Five Most Common Mistakes in Homeschooling

Over Scheduling
The best part of homeschooling is the wealth of opportunities for educational activities outside of the home to augment your school curriculum. The downside is you can easily schedule your family into a frenzy.
Limit yourself to one or two activities at a time and make schooling a priority. By having more time to commit at home, schooling becomes much more enjoyable!
Under Scheduling
Over scheduling is a nightmare, but under-scheduling can be just as bad. Kids need variety and opportunities to be with other kids.
Build a network of families to plan activities and provide support and accountability.

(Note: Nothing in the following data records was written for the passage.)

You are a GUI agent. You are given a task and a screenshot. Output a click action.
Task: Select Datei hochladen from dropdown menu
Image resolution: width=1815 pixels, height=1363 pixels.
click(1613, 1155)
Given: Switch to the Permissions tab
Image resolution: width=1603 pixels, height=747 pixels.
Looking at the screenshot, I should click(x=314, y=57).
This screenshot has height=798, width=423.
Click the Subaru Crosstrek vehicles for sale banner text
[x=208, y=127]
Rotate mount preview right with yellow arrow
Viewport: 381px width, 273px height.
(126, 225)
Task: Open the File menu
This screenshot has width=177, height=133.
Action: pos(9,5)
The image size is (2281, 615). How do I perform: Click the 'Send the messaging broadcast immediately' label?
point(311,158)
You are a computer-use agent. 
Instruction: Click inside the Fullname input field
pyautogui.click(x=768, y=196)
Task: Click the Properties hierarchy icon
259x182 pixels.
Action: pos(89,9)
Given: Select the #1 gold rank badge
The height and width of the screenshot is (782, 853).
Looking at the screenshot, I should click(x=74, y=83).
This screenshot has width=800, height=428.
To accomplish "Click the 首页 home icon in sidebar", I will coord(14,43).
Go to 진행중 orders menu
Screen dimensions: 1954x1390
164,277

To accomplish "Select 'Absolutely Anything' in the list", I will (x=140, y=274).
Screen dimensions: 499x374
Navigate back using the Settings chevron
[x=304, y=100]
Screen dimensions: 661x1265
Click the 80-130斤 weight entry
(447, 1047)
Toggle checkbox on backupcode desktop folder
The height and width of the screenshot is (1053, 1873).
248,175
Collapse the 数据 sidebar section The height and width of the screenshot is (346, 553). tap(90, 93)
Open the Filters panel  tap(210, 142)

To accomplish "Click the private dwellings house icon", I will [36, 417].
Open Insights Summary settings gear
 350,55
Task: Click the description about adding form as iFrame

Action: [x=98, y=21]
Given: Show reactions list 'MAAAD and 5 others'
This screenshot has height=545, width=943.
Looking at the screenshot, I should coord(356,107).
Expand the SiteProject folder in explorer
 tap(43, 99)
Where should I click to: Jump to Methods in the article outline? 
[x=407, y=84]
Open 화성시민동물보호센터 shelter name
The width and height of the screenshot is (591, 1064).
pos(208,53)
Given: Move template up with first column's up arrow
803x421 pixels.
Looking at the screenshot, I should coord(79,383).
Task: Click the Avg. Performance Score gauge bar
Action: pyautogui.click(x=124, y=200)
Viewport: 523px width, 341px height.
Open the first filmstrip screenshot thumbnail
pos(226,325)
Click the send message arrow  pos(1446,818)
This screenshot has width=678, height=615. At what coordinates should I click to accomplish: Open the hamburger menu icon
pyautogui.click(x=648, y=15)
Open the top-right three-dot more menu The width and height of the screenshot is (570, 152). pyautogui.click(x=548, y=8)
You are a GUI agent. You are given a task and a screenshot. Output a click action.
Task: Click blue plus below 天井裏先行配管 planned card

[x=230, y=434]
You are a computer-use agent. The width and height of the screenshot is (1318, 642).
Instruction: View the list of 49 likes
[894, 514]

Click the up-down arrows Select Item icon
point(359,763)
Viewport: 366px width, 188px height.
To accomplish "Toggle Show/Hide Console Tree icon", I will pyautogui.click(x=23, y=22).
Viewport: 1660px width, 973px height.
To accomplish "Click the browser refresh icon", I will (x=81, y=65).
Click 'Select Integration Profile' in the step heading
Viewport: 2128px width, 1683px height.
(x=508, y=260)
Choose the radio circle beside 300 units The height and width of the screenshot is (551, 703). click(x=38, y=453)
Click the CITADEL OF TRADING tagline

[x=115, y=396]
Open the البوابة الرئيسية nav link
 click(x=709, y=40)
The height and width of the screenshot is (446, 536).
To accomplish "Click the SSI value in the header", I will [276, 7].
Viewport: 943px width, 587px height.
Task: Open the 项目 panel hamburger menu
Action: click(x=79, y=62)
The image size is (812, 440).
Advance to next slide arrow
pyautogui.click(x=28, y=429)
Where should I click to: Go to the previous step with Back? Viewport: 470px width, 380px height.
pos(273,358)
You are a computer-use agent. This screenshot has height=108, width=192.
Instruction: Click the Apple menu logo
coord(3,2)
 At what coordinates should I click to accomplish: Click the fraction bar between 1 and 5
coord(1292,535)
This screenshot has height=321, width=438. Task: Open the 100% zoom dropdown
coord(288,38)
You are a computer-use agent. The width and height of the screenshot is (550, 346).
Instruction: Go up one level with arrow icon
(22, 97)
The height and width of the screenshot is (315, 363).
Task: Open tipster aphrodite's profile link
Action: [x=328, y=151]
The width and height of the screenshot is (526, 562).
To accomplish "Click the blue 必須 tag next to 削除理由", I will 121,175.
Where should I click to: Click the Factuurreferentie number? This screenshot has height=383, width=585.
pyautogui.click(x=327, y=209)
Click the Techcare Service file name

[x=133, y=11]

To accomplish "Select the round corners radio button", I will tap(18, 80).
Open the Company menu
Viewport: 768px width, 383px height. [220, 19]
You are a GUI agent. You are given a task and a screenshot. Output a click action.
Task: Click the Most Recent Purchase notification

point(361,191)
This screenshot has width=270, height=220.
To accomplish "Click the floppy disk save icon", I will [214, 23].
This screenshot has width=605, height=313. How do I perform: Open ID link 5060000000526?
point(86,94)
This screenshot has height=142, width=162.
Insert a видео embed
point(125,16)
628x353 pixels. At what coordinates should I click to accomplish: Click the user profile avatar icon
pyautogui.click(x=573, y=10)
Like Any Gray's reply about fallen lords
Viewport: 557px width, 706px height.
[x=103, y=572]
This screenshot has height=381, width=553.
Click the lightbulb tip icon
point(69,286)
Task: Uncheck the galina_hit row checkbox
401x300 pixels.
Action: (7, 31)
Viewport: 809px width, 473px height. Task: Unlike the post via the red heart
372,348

There are so many learning opportunities out there! Find activities that work for your family at nearby museums, art schools, YMCAs, support groups, colleges, churches, and historical sites, and then take advantage of them. Get together with several other homeschooling families and plan out a year’s worth of field trips— but try to limit yourselves to one per month.
Unrealistic Expectations
Many homeschool parents get upset because their kids are not reading years above their age or succeeding in Algebra at age six. You cannot cram a whole year of World History into a couple months. This approach will quickly lead to burnout.
Planning. Homeschooling opens the doors for students to master concepts quickly or to spend more time when they struggle. So don’t be afraid to adjust to their strengths, weaknesses and passions.
Becoming a Slave to Your Curriculum
Are you one who pushes your kids to complete scheduled assignments even on days when it is obvious that your kids aren’t getting it? Or have your found yourself increasing the pressure and repetition when your child is struggling until you both become frustrated? Then you may have become far too tied to your curriculum and plans.
When things get tough, take a break and move on to something else. Kids often figure things out when the pressure is off. And always be willing to change your curriculum and your schedule if necessary.
Doing It Alone
Too many homeschooling moms try to do it alone. Pride often keeps us from asking for help even when we become overwhelmed with the task of homeschooling.
Don’t believe the lie that this is the way it is for homeschoolers. Find a support network: homeschool support groups, publications, seminars, conferences — all of these are terrific ways for homeschooling families to socialize with other children and adults.